I feel like music also plays a large part in selling scenes and providing verisimilitude. Good writing and well-composed music build upon each other, and music serving as a weak link can ruin everything. Great music can make average moments great, and already-great moments unforgettable.
Q: Why go with a moth for the hero?
A: I love moths! I have had an interest in insects ever since I was little, and moths have always been my favorite. I thought it would be fairly distinct to have a cast of bugs that were anthropomorphic in the same way many mascot platformers were in the 90s. So, when I pursued my idea of having a cast of bugs, I would naturally pick my favorite kind of bug as the protagonist!
Q: Any suggestions for other developers looking to crowdfund their dream projects?
A: Do it, but try and network first ahead of time. You want to make as much of a splash as possible.
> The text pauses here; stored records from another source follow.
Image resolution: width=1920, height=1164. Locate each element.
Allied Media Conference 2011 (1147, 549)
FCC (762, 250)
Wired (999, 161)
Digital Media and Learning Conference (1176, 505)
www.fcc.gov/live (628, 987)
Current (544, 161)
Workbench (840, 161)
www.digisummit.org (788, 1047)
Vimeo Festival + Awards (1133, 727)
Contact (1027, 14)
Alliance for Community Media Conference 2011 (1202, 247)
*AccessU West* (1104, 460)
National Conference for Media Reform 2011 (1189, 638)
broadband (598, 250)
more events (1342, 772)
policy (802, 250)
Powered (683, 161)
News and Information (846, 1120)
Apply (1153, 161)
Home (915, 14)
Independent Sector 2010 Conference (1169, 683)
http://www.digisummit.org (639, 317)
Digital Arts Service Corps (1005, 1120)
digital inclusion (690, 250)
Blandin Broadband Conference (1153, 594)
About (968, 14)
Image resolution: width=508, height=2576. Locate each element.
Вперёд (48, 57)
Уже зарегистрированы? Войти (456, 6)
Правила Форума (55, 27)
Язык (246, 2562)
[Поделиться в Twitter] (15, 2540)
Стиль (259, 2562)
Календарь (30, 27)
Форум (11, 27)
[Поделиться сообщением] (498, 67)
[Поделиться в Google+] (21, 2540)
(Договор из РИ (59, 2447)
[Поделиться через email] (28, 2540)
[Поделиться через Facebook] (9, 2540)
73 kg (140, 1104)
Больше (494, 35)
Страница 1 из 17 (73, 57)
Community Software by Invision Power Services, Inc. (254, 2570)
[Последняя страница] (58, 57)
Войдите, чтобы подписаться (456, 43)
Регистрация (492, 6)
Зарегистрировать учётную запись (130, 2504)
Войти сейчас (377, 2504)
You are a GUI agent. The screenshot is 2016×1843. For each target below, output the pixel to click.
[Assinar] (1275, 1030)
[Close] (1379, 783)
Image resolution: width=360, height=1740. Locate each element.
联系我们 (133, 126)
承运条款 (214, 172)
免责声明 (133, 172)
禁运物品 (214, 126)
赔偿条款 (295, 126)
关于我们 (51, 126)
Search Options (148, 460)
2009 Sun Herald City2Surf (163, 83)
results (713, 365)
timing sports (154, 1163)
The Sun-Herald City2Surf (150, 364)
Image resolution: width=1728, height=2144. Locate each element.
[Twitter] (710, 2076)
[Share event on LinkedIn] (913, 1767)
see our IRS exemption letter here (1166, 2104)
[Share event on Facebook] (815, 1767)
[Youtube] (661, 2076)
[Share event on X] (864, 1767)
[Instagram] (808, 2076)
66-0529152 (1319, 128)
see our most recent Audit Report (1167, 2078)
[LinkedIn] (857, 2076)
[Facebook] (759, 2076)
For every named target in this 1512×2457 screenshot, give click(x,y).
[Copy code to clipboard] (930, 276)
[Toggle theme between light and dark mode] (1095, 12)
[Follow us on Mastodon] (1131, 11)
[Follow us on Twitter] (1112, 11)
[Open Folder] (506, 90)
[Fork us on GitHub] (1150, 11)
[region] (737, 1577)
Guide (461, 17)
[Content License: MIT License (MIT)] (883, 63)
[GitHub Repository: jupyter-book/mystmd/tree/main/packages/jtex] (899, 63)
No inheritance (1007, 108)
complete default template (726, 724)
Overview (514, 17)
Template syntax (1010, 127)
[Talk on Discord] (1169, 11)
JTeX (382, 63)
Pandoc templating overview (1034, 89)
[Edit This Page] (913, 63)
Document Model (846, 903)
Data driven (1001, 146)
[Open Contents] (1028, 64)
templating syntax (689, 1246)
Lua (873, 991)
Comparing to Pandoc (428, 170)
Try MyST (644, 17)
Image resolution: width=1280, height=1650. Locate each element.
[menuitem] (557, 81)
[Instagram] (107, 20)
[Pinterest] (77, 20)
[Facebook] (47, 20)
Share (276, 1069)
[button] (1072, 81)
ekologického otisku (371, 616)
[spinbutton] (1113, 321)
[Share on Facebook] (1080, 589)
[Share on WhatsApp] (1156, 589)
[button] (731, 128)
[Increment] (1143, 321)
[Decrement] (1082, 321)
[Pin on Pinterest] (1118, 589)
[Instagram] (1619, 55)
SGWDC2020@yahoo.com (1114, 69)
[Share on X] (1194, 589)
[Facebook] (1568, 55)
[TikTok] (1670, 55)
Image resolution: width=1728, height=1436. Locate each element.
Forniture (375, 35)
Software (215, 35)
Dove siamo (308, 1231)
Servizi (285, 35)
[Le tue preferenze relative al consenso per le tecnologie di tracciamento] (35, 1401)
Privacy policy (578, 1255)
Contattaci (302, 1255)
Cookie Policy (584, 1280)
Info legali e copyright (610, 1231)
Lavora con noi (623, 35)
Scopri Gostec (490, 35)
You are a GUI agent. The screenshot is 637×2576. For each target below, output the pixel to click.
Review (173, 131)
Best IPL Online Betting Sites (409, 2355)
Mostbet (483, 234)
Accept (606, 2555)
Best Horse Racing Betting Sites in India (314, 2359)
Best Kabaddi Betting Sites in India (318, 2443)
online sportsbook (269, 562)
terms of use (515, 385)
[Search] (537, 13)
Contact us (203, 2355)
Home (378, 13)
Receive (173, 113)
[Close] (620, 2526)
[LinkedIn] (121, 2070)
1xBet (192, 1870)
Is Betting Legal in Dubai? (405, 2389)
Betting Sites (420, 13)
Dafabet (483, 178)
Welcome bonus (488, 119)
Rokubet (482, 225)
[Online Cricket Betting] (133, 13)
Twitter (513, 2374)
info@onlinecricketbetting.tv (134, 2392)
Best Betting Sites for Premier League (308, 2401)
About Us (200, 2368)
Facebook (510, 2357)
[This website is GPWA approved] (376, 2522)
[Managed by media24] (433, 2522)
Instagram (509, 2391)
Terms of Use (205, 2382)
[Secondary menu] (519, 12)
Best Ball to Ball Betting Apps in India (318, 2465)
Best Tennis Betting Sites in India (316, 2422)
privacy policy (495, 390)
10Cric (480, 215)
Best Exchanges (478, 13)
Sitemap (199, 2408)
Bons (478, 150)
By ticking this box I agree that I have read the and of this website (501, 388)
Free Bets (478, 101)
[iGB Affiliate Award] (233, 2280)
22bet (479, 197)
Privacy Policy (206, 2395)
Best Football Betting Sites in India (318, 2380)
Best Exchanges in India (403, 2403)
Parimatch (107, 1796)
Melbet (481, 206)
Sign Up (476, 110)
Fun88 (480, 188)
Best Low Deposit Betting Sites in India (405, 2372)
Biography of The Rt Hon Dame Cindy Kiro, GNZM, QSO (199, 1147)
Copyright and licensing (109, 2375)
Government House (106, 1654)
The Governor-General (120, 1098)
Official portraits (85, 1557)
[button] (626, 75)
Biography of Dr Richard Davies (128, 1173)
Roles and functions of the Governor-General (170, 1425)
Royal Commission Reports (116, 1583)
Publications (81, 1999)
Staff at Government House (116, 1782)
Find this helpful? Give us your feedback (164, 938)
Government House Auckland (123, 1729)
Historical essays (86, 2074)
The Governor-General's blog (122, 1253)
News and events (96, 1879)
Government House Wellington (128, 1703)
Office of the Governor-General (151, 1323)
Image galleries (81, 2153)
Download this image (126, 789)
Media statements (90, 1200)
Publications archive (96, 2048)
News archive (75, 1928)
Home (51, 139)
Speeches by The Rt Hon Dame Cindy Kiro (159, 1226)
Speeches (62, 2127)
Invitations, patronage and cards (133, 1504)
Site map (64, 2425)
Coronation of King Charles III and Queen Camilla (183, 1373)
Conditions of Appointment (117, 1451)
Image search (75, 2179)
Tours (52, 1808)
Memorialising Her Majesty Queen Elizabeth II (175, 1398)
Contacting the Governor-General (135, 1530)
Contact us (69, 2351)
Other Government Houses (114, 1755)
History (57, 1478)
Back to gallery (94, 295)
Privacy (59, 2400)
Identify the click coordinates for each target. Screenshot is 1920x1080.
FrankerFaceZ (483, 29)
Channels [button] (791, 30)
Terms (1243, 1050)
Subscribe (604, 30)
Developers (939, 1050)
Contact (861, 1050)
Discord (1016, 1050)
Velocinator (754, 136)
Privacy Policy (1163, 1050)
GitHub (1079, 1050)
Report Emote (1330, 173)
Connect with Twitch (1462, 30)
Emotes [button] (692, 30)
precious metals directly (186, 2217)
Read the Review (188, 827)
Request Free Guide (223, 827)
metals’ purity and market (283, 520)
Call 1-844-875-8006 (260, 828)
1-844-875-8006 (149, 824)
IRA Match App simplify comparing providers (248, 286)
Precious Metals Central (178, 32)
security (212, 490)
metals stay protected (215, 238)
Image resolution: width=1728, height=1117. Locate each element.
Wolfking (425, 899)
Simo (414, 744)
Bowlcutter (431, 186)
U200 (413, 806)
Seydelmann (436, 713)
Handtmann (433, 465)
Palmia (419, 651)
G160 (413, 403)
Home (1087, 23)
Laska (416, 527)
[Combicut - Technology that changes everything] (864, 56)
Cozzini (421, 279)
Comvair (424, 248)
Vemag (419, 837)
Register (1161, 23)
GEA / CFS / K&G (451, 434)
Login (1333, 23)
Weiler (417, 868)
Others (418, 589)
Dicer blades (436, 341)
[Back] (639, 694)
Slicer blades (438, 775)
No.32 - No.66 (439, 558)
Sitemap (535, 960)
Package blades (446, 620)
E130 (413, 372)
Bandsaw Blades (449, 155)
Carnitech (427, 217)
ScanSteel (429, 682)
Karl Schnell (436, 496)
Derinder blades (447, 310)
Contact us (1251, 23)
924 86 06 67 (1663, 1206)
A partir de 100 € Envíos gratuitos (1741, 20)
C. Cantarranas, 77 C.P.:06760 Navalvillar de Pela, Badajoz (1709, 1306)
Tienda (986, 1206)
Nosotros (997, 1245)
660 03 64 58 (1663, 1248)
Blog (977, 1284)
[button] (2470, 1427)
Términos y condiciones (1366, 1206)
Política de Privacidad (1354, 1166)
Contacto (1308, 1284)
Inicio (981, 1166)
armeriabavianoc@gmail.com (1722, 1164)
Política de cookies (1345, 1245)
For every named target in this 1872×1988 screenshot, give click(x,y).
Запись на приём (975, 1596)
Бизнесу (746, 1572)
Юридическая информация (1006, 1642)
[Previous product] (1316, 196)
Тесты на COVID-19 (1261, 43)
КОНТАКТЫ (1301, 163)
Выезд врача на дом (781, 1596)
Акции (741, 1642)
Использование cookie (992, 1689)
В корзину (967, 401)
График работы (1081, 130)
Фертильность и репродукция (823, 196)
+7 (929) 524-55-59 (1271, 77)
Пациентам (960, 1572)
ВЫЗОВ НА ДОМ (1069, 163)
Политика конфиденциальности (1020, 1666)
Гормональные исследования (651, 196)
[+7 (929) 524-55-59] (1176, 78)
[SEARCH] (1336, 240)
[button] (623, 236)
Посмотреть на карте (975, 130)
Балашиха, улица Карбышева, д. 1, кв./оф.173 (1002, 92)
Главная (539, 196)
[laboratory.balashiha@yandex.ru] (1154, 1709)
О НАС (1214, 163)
Do lots of footwork, figure out the journalists, YouTubers and so on who would like your game, and give them a chance to look at it.
Be liberal with how much of the money you allocate for taxes and campaign expenses — any overestimation when all is said and done is a bonus to bolster the other reserves for the project.
Don’t be discouraged if you can’t hit your goal. There are great projects that didn’t make it the first time around, then regrouped and pulled it off. Dropsy, for one.
Q: How excited are you that Creepy Castle will finally launch on Halloween?
A: It’s all right, I GUESS (I am very excited!)
Q: Any closing comments for our readers?
A: Thank you for reading! I’m humbled that you stuck around through my ranting. Hopefully, it has enriched your life in some way or resonated with you. Give Creepy Castle a look if you think it sounds interesting!
I would once again like to thank Zach for his time, Nicalis for setting this up and Brodie for the awesome featured image! Make sure to check Creepy Castle out when it launches on Steam this Halloween!